Additive manufacturing has drastically reduced the time it takes to fabricate unique parts, which is why it is frequently used for prototyping and low-volume production. However, it is not effectively utilized for modification or repair of existing parts. This proof-of-concept method uses a combination of scanning technology and 3D printing to scan a desired print area, determine the geometry to be printed, and print directly onto an existing surface.

The scanning is achieved using a laser profilometer to scan a real-world object, which is compared with an existing virtual representation of the object in CAD. In the example shown below, the final surface is a flat plane (i.e. filling the indentation in the part).

The real surface (left) and the scanned point cloud of the surface (right).

The real surface and the simulated surface are aligned using the Iterative Closest Point algorithm, which helps to calibrate the printer to the real-world surface. This ensures that the generated solid to print is created at the correct coordinates relative to the printer.

The original, unaligned ideal surface and real-world surface (left) and the aligned surfaces (right).The ideal and the real-world surface are subtracted from each other to determine any discrepancies between the real model and the simulated model. These differences in the models determine the print volume, which is converted to print paths. The paths are printed using a custom 5-axis Fused Filament Fabrication printer onto the real surface.

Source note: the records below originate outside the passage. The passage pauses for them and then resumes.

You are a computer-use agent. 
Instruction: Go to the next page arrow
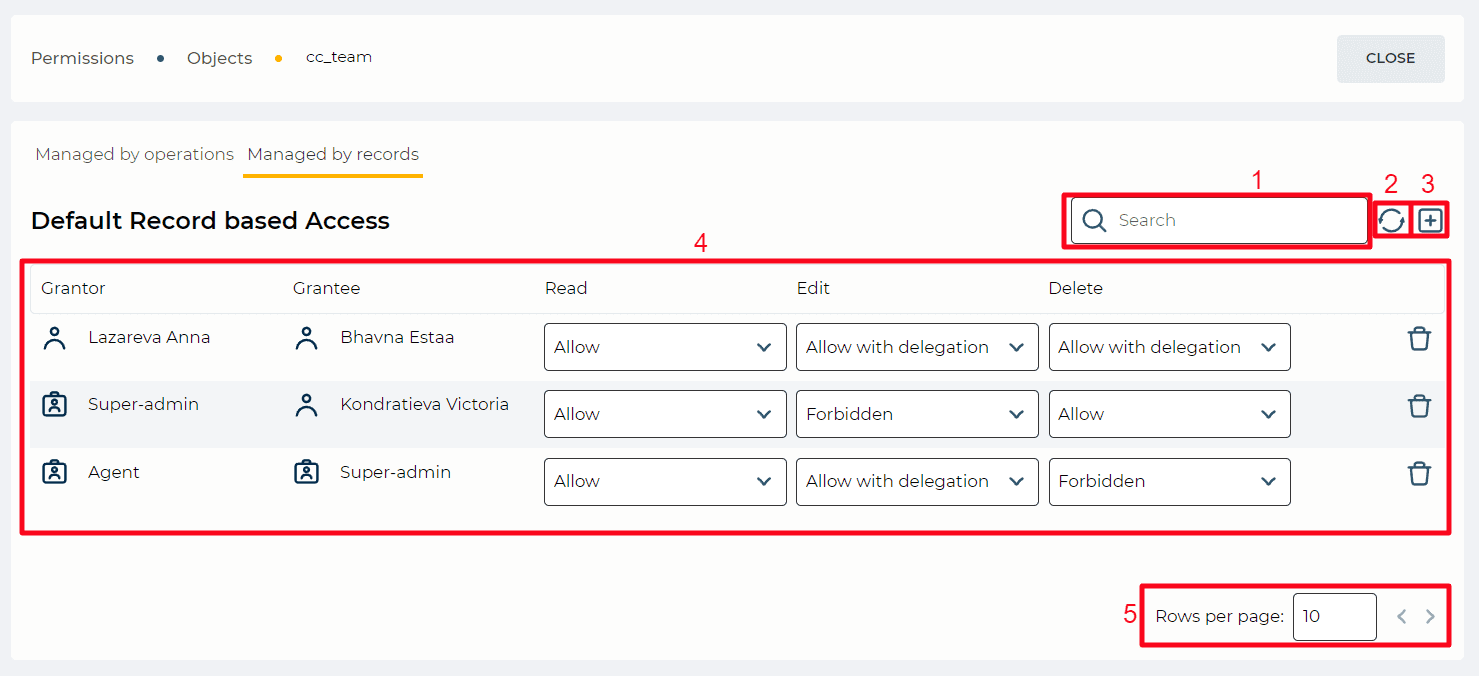click(1430, 616)
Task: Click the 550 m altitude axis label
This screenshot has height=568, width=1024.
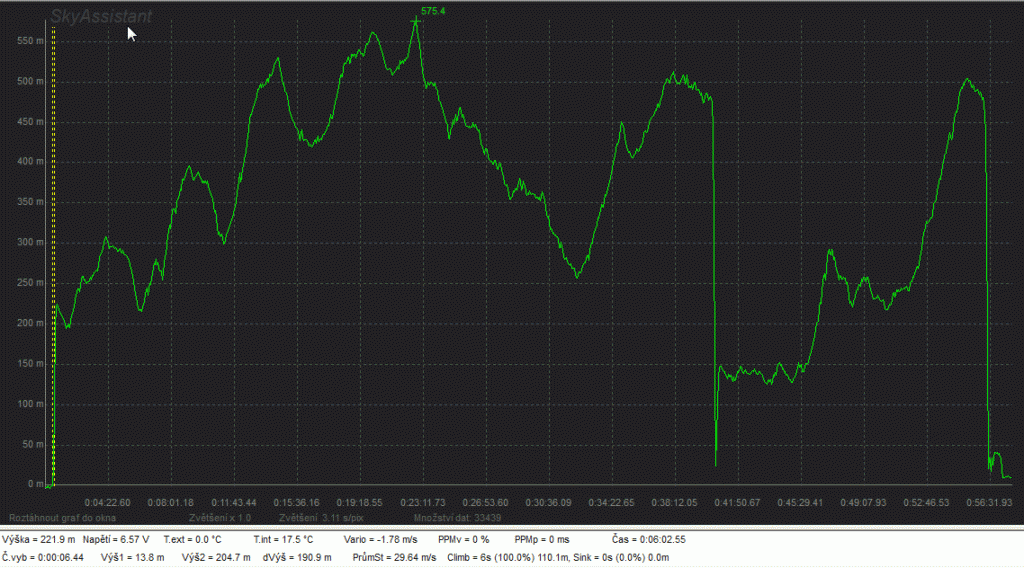Action: (x=31, y=41)
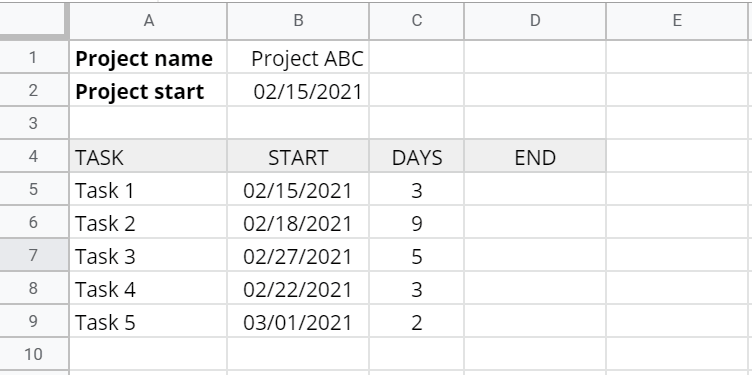Select row 7 header
The image size is (752, 375).
click(x=33, y=255)
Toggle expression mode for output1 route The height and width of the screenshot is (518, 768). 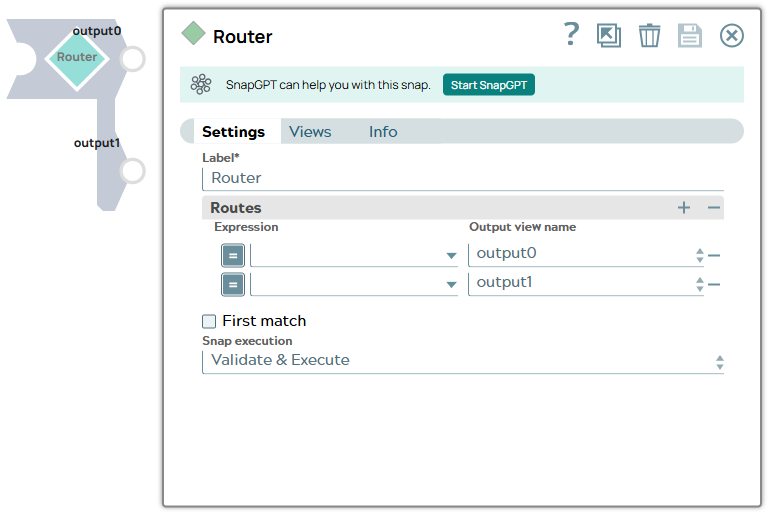click(232, 284)
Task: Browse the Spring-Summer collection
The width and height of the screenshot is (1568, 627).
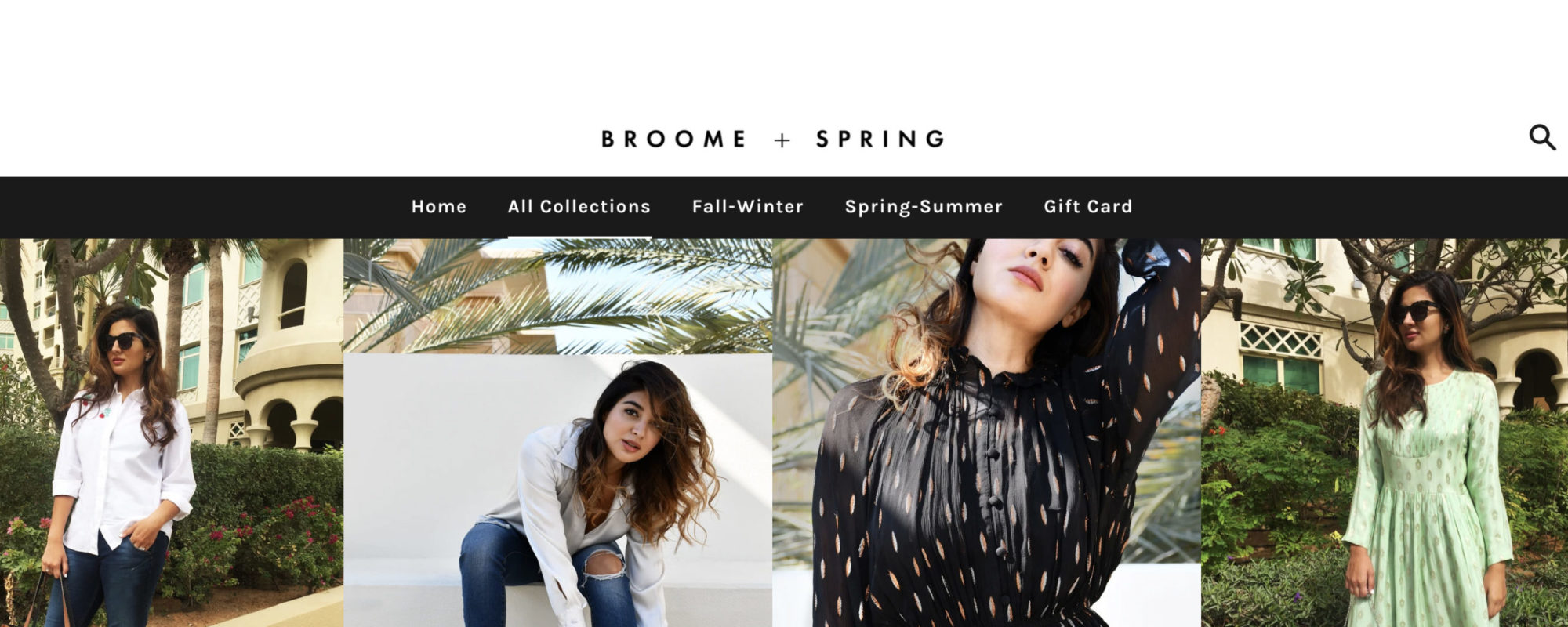Action: pos(924,206)
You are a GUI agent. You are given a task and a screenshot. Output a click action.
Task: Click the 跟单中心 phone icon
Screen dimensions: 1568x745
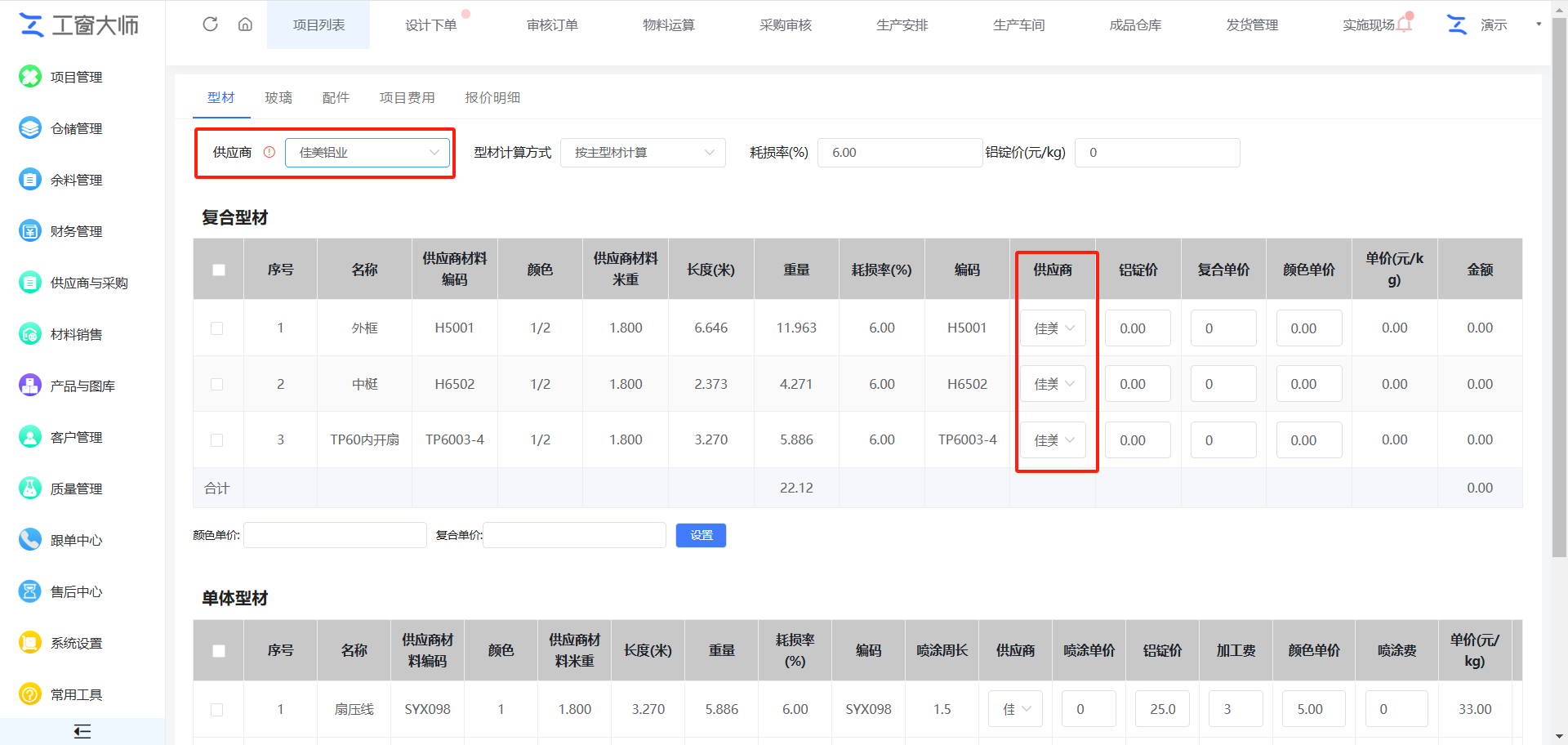click(x=30, y=540)
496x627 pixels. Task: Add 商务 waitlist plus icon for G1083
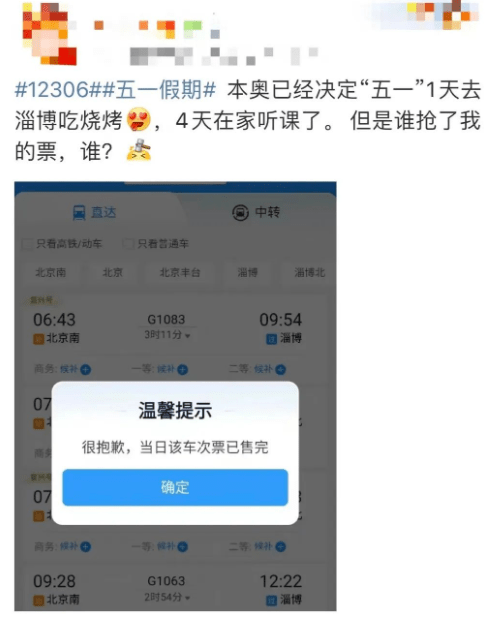pyautogui.click(x=86, y=369)
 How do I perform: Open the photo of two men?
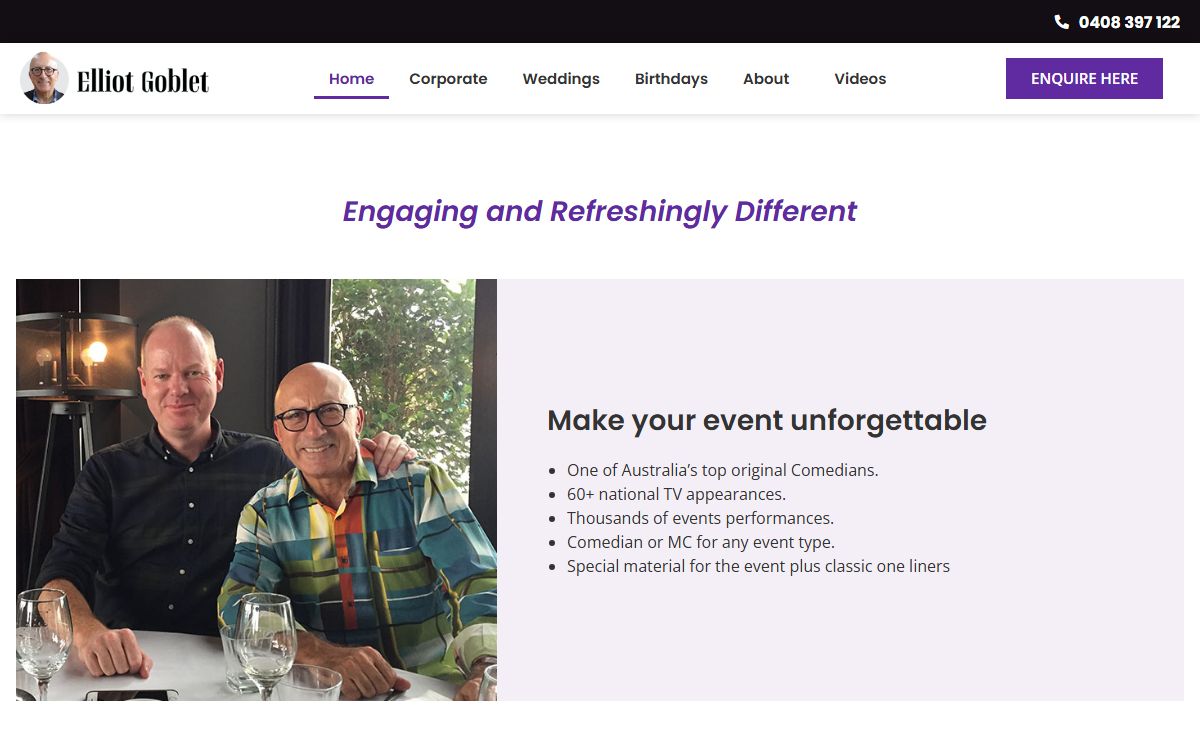[x=256, y=490]
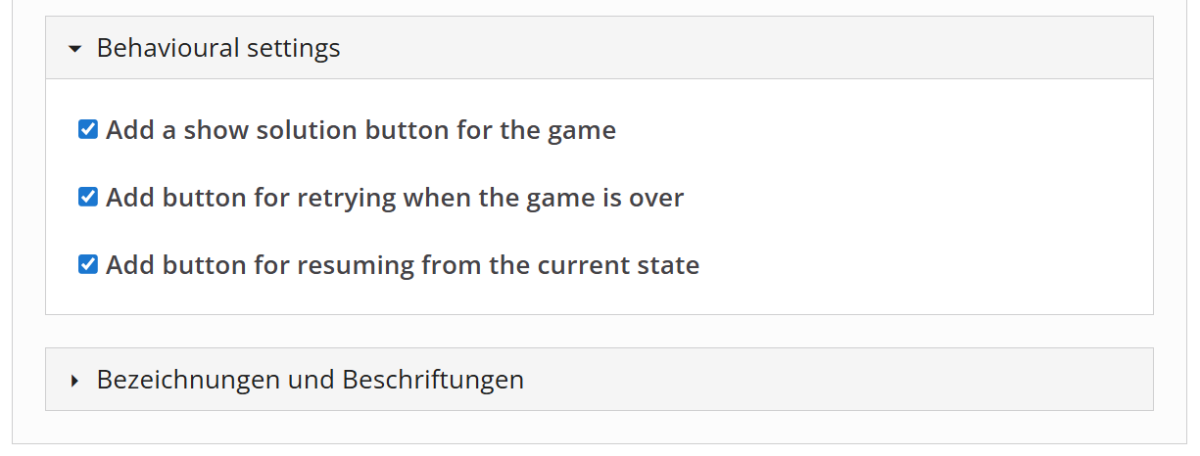1200x456 pixels.
Task: Click the Behavioural settings section title
Action: 218,48
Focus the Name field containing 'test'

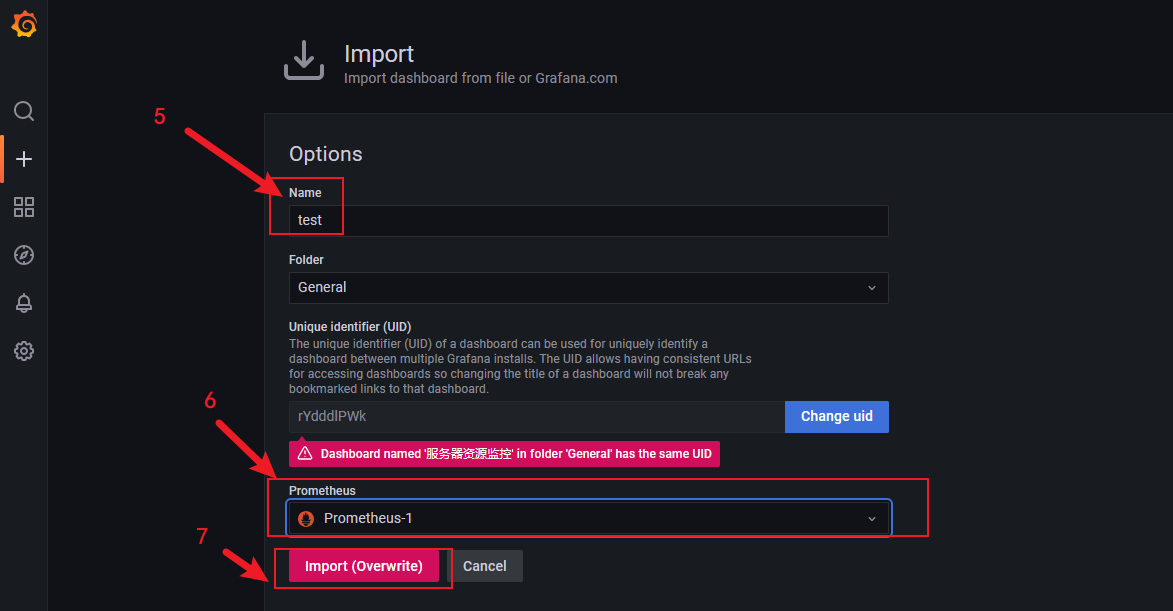(588, 221)
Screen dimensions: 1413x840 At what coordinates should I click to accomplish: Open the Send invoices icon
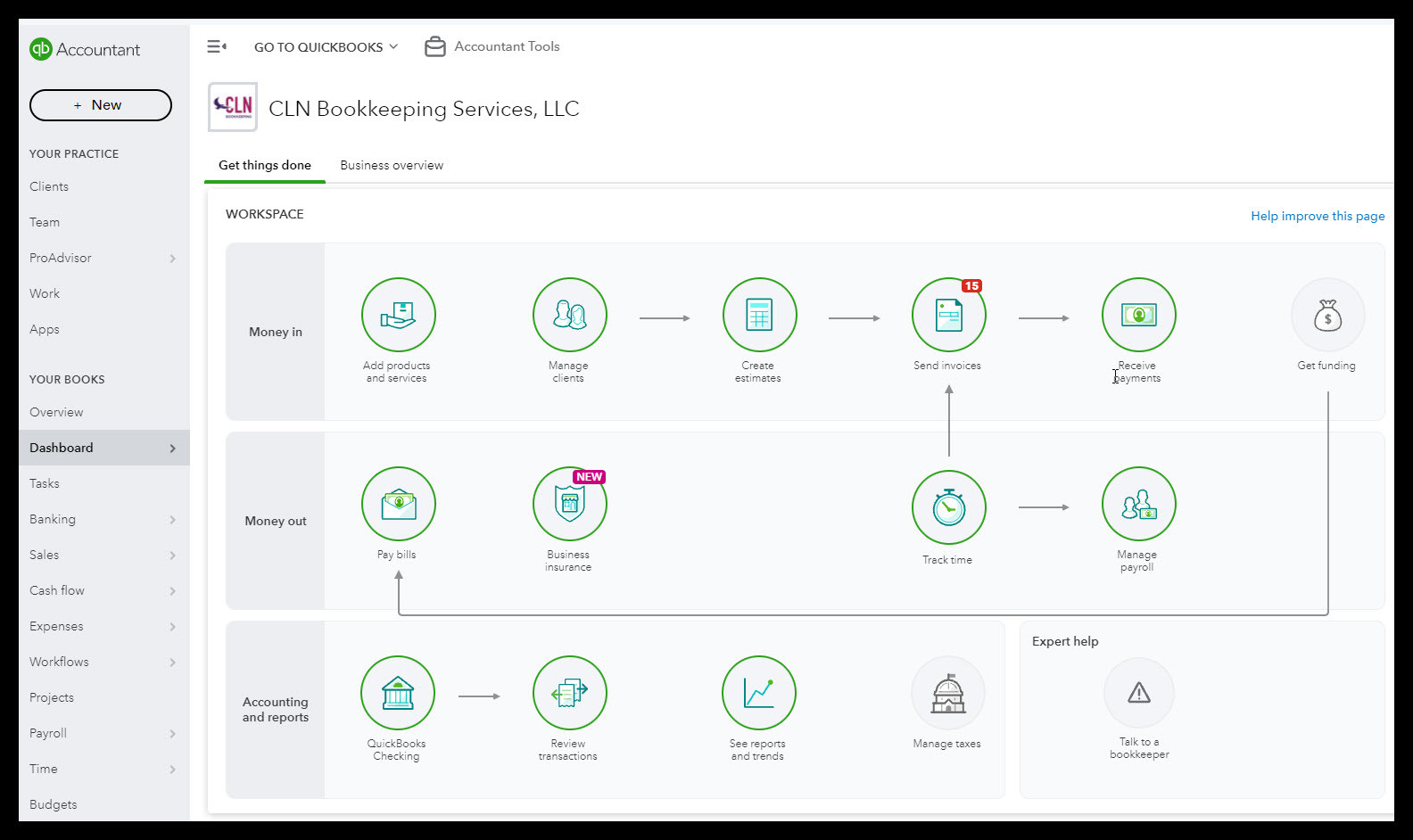point(948,316)
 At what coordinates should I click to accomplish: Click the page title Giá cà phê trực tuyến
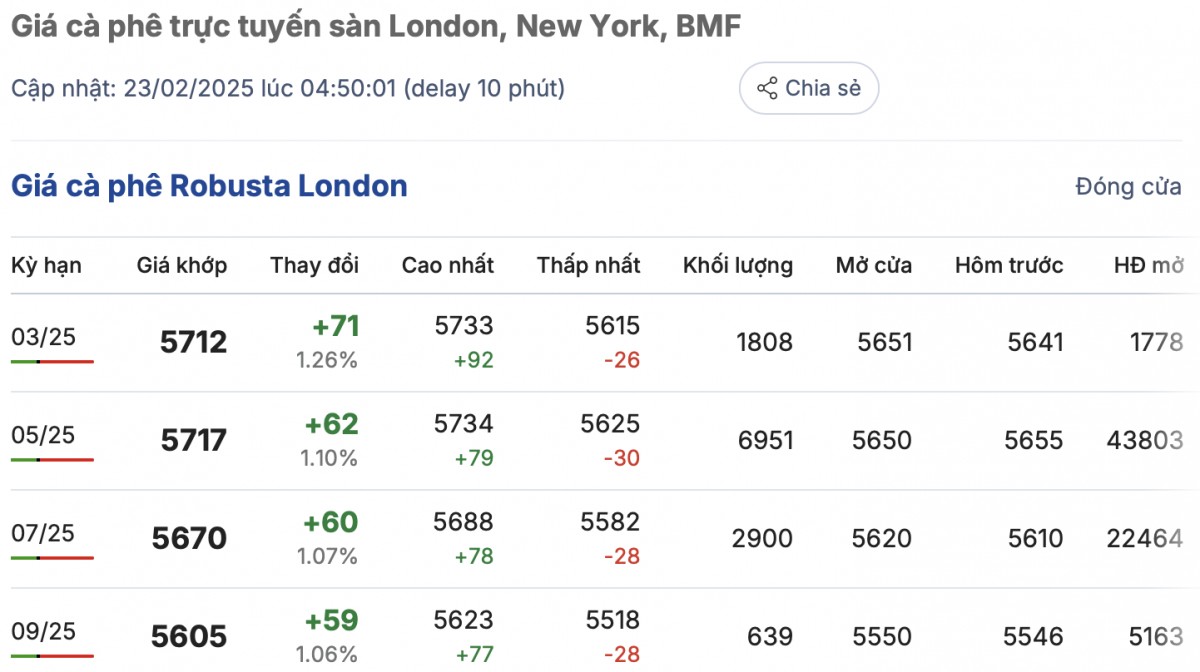tap(375, 27)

The perimeter slices showing the border of the area to print (left) and the calculated print paths with infill (right).

Finally, the calculated print path is printed onto the real-world surface, modifying it to match the ideal surface! This could be expanded upon in the future and combined with other aspects of our multi-axis planning such as quadric slicing or concavity planning to allow for more complex modifications.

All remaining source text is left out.